Proving that every real polynomial of odd degree have at least 1 real root with FTA

Question

I was trying to prove the statement with FTA as in the question.

The idea of some proofs I found [1] was by stating that the root of the polynomial P(x) must go in conjucate pairs. Since P(x) has only non real roots this will be contradictory by FTA as P(x) has precisely as many roots (counted with multiplicity) as its degree while the number of roots P(x) has is even.

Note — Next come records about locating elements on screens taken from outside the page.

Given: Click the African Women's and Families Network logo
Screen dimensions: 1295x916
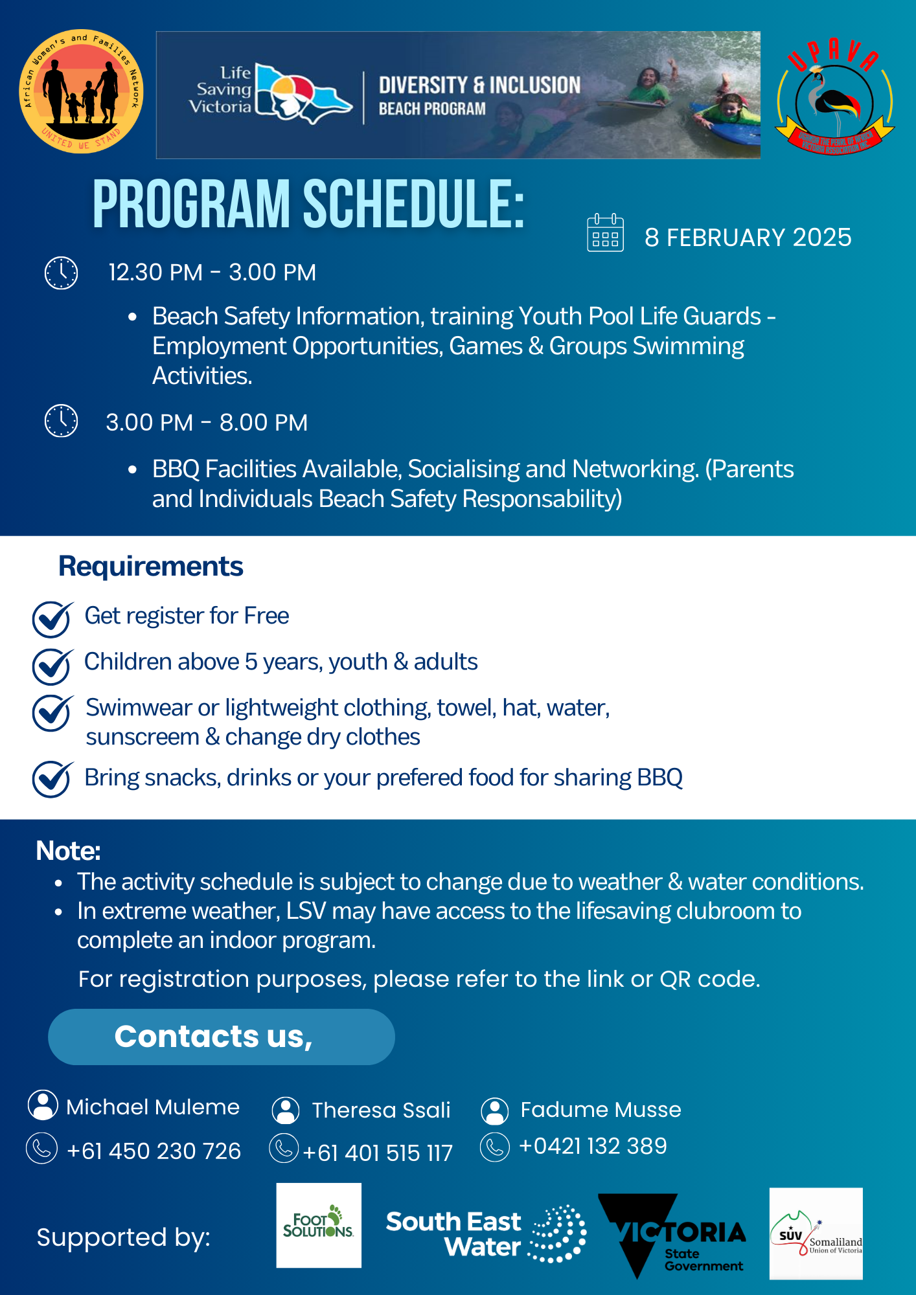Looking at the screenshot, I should click(x=81, y=91).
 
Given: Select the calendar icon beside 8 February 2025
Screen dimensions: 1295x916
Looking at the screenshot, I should click(x=605, y=232).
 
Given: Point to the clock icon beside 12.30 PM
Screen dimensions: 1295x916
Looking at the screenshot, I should click(x=61, y=273).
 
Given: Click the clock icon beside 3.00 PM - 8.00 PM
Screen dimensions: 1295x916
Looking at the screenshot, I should click(x=61, y=421).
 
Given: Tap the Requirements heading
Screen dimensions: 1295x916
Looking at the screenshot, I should click(x=150, y=567).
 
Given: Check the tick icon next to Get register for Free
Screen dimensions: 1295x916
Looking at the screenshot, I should click(x=52, y=618).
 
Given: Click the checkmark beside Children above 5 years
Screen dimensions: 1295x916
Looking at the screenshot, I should click(x=52, y=666).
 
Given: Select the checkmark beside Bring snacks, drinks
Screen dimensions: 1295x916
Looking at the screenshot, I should click(x=52, y=778).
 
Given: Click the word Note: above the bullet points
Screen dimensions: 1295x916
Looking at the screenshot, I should click(x=68, y=851).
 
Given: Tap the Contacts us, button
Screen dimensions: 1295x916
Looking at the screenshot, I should click(x=221, y=1037).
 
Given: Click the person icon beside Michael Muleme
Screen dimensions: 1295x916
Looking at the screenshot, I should click(x=43, y=1105).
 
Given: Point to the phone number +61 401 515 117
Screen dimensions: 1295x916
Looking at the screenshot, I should click(x=378, y=1153).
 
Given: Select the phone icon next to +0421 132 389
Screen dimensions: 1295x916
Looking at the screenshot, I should click(x=495, y=1147).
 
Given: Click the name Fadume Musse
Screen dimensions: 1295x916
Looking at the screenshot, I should click(x=601, y=1110).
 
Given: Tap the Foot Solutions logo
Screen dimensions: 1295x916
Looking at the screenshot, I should click(x=319, y=1225).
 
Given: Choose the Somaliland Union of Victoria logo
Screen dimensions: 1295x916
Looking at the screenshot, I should click(x=816, y=1233).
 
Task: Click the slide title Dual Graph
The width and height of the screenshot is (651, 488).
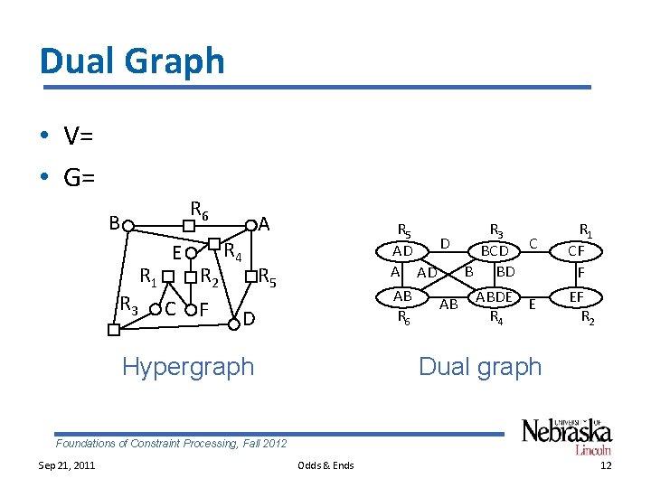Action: pos(132,61)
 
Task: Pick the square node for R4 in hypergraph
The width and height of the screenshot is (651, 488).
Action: pos(216,243)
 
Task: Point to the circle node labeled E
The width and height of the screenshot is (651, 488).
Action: pos(190,252)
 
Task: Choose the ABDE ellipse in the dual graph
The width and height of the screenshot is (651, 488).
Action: pos(494,296)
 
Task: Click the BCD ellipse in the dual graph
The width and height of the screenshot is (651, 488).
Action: pos(494,249)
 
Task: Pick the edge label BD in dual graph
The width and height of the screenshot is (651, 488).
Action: pos(505,271)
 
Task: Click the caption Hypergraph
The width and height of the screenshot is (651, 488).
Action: pos(188,367)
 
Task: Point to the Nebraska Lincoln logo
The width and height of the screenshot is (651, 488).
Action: pos(566,436)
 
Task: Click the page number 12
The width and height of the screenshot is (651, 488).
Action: pos(606,465)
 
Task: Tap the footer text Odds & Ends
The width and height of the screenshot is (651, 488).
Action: pos(326,465)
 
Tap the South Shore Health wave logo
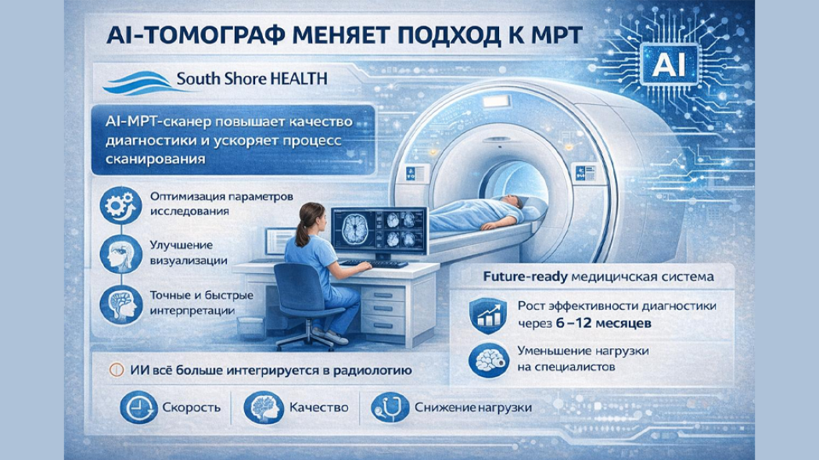pyautogui.click(x=138, y=81)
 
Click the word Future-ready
pyautogui.click(x=508, y=277)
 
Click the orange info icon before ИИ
pyautogui.click(x=117, y=369)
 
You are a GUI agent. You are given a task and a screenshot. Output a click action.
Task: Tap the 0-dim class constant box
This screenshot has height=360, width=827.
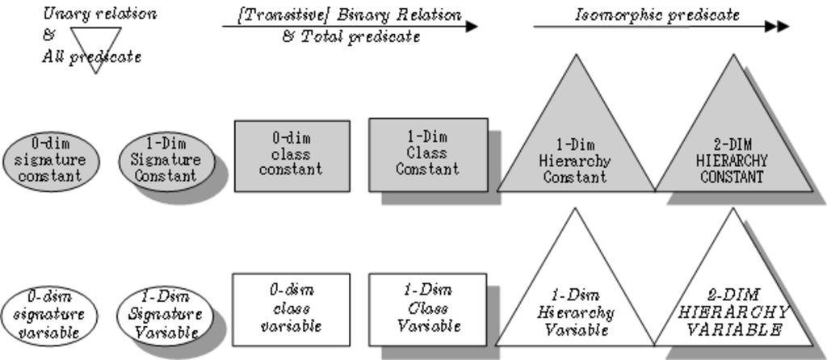(x=292, y=156)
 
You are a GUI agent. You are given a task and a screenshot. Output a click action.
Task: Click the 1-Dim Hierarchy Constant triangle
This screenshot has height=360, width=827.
(x=575, y=153)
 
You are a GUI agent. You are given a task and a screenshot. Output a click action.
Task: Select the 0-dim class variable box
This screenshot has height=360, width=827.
(x=292, y=308)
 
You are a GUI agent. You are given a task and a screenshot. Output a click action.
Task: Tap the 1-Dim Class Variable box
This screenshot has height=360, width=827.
(x=428, y=308)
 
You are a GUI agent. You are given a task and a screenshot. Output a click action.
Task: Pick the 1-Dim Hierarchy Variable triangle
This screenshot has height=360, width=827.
(x=575, y=307)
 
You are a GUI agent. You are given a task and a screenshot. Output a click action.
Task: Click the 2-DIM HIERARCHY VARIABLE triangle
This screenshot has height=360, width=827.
(x=733, y=307)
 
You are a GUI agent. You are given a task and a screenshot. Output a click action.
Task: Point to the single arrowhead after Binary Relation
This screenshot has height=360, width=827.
(x=472, y=27)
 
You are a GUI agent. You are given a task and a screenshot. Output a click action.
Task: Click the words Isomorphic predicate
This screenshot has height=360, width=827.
(x=657, y=14)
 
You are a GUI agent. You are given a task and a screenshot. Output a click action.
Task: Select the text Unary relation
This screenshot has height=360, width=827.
(x=99, y=13)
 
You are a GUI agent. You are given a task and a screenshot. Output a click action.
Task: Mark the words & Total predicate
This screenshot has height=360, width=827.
(x=351, y=36)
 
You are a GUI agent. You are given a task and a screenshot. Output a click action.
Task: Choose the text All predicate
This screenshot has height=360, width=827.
(x=91, y=57)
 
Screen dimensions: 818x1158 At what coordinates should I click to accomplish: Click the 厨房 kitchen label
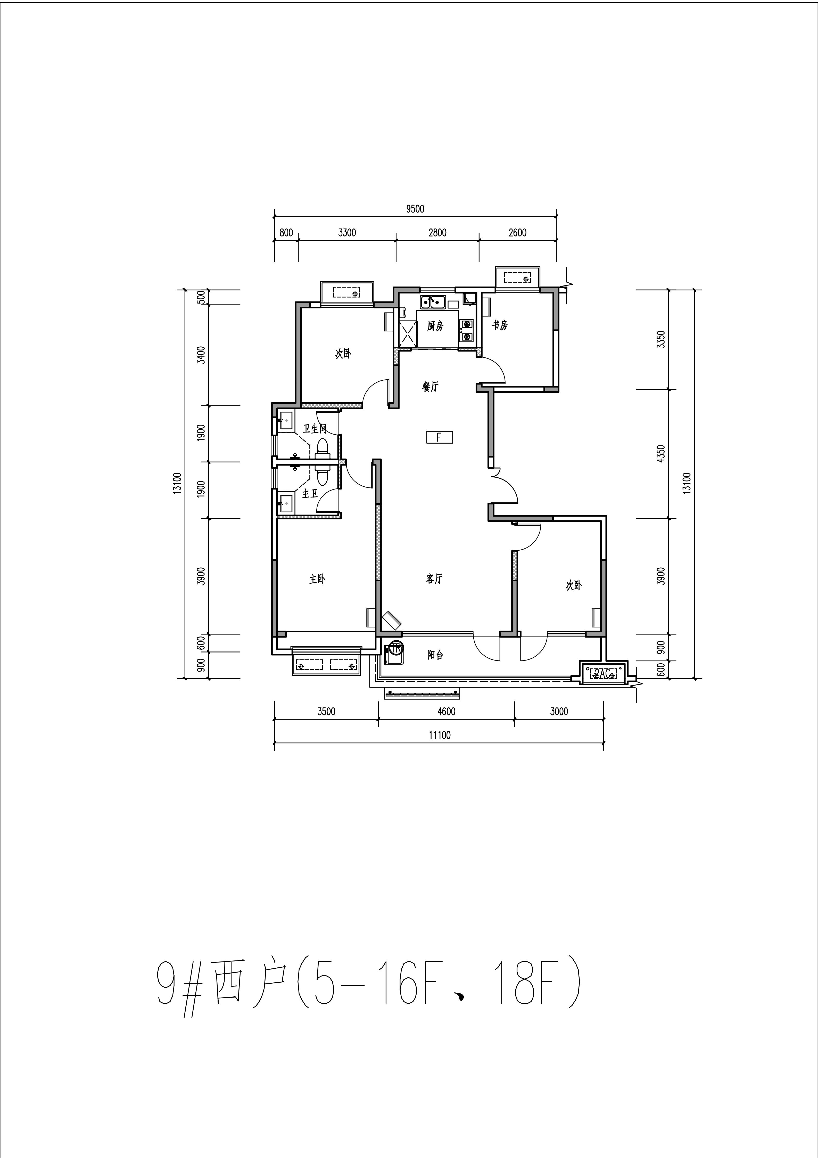coord(435,326)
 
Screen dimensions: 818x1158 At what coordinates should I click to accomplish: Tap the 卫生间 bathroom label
coord(315,429)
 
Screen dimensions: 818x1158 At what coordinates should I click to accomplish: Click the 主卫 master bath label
coord(310,494)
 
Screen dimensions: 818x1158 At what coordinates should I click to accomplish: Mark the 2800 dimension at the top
coord(437,233)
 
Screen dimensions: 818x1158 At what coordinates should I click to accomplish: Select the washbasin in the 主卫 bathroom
coord(285,502)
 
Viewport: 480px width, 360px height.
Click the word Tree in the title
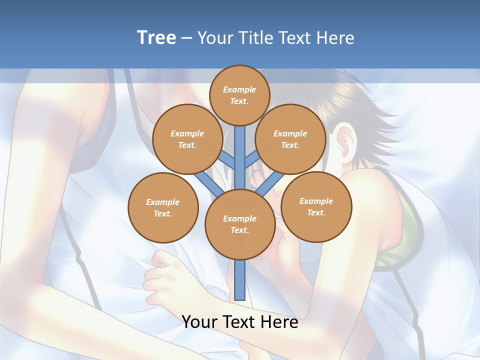tap(156, 38)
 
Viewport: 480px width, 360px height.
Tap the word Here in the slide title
tap(334, 38)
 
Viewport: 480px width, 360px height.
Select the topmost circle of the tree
tap(240, 95)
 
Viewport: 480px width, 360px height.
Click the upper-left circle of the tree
tap(187, 140)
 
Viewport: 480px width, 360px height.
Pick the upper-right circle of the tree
tap(290, 140)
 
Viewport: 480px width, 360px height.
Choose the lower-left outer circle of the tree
tap(163, 208)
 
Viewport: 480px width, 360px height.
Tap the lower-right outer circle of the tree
tap(316, 206)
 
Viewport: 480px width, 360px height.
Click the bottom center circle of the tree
tap(240, 224)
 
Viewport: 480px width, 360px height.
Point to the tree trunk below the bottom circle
tap(240, 280)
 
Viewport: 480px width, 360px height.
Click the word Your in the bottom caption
tap(198, 322)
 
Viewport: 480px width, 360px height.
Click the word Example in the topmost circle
tap(240, 90)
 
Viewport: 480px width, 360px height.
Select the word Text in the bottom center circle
tap(240, 230)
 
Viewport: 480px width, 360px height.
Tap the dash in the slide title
tap(186, 38)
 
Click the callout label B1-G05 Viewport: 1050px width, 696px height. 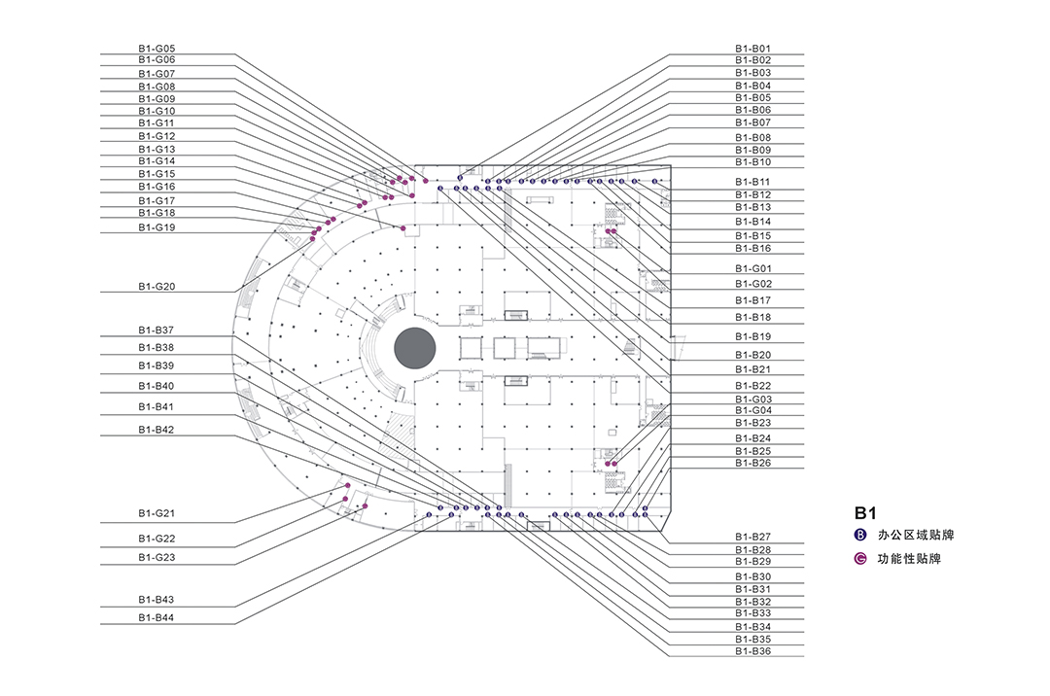coord(156,48)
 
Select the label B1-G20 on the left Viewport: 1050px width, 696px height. coord(156,287)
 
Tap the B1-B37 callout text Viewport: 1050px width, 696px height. coord(156,330)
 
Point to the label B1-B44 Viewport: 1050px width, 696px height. coord(156,617)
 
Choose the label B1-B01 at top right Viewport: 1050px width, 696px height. coord(752,48)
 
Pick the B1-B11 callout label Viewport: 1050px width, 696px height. coord(752,182)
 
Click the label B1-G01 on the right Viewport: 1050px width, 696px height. coord(752,268)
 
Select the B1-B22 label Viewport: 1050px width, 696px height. coord(752,386)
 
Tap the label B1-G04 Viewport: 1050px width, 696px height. coord(752,410)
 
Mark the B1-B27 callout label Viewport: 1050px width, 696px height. coord(752,537)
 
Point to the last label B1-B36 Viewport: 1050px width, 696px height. coord(752,650)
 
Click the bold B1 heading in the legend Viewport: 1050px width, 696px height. coord(866,511)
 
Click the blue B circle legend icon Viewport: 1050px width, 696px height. coord(860,535)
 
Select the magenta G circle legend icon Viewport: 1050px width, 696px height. coord(860,559)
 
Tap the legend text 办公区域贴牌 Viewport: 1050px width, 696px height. coord(909,535)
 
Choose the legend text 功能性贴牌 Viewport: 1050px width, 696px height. coord(903,559)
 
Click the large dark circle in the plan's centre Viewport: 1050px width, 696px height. coord(414,348)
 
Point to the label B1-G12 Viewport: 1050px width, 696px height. coord(156,136)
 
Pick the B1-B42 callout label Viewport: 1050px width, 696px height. coord(156,430)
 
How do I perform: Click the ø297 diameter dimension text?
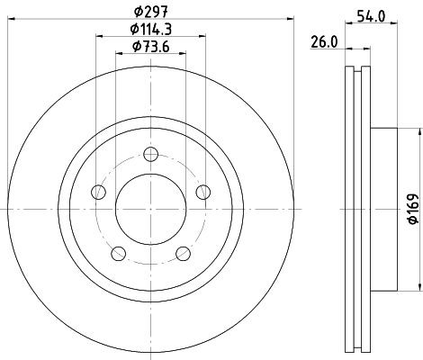point(149,12)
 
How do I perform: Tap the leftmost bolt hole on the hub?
point(97,190)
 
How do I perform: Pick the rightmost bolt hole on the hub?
point(203,190)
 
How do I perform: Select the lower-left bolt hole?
point(118,252)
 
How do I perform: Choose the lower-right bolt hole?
point(183,252)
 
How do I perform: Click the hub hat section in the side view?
point(382,208)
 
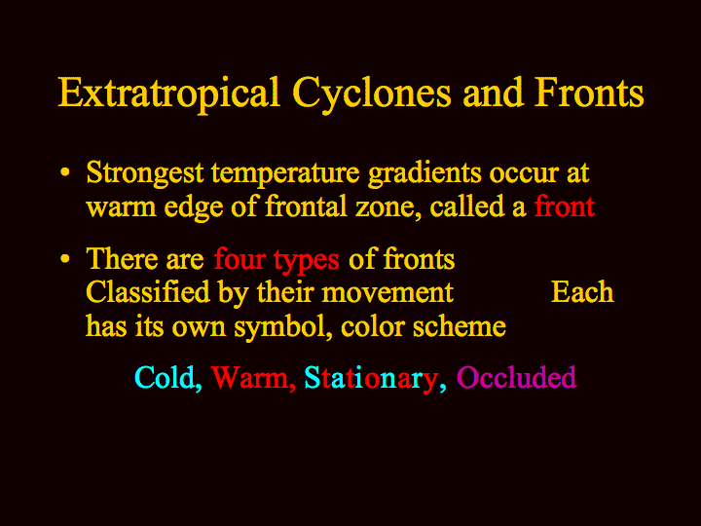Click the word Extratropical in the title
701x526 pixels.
tap(169, 94)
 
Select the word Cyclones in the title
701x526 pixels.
tap(372, 94)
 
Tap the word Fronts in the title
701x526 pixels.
tap(589, 94)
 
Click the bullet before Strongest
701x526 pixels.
tap(65, 172)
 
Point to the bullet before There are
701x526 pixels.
tap(65, 259)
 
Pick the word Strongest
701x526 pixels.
tap(145, 173)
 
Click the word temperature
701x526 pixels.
tap(285, 174)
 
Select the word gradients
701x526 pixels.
tap(424, 174)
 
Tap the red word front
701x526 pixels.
tap(564, 206)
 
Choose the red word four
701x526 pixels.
tap(240, 259)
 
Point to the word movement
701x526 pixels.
tap(387, 294)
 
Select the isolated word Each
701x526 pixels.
tap(582, 292)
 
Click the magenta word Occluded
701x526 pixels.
tap(516, 377)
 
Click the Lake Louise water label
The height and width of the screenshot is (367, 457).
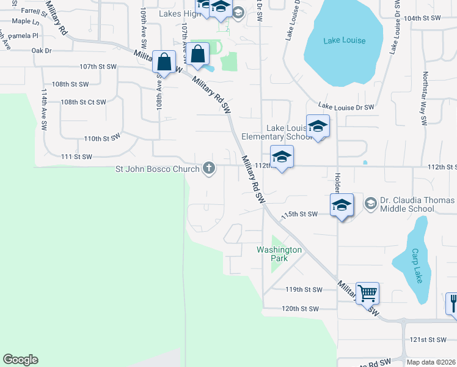343,40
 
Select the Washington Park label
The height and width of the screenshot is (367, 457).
279,254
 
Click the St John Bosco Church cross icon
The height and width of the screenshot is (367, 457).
209,168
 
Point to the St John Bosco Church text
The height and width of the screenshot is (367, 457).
158,169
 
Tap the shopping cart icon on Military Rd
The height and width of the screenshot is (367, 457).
367,293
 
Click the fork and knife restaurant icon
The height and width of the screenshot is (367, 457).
453,303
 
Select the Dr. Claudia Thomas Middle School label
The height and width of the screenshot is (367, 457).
417,204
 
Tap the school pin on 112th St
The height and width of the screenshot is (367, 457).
282,157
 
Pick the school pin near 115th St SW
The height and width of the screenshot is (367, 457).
342,206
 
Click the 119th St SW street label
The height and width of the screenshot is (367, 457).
304,289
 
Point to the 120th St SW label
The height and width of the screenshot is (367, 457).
300,309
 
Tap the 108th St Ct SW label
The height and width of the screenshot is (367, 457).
84,102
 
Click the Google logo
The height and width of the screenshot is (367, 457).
20,360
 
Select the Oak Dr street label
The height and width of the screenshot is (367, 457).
42,51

But how can we be sure about the multiplicity of the complex roots? If the parity of the multiplicity of a root is different to its conjucate, the sum of the multiplicity count of this pair is not even and the proof won't hold..

How can we fix this?

Reference:[1] Proof that every polynomial of odd degree has one real root

Answer 1

If the parity of the multiplicity of a root is different to its conjucate,

Well that's simply a false premise. Did you try to find even one example like that?

What you should do is show when $(x-r)^k$ is a factor of a polynomial with real coefficients, $(x-\overline{r})^k$ is also a factor of the polynomial and vice versa. That implies $r$ and $\overline{r}$ have the same multiplicity as roots of a polynomial with real coefficients.

Answer 2

I assume you know the complex conjugate root theorem of polynomials. That is, if $z$ is a zero to $f(x)$, then $\bar{z}$ is also a zero. This theorem only tells the existence, but none are related to its multiplicities. Therefore you need some efforts to show that the multiplicity of $(x-z)$ and $(x-\bar{z})$ are same in $f(x)$.

Let $\alpha$ be the multiplicity of $(x-z)$ in $f(x)$, $\alpha\in\mathbb{N}$. Then by factor theorem, $f(x)=g(x)(x-z)^\alpha$ with $g(z)\ne0$. By complex-conjugate root theorem, we know $g(\bar{z})=0$, so we can write $$f(x)=h(x)(x-z)^{\alpha-1}(x-z)(x-\bar{z})\quad\text{with $h(z)\ne0$}$$ Now we can inductively apply the complex conjugation root theorem on $h(x)(x-z)^{\alpha-1}$, to show that it will have a factor of $(x-\bar{z})$, for $\alpha$ times in total. Note that we cannot go for more than $\alpha$ times because those $h(x)$ polynomials does not have $(x-z)$ as factor. This shows the multiplicities of $(x-z)$ and $(x-\bar{z})$ are the same.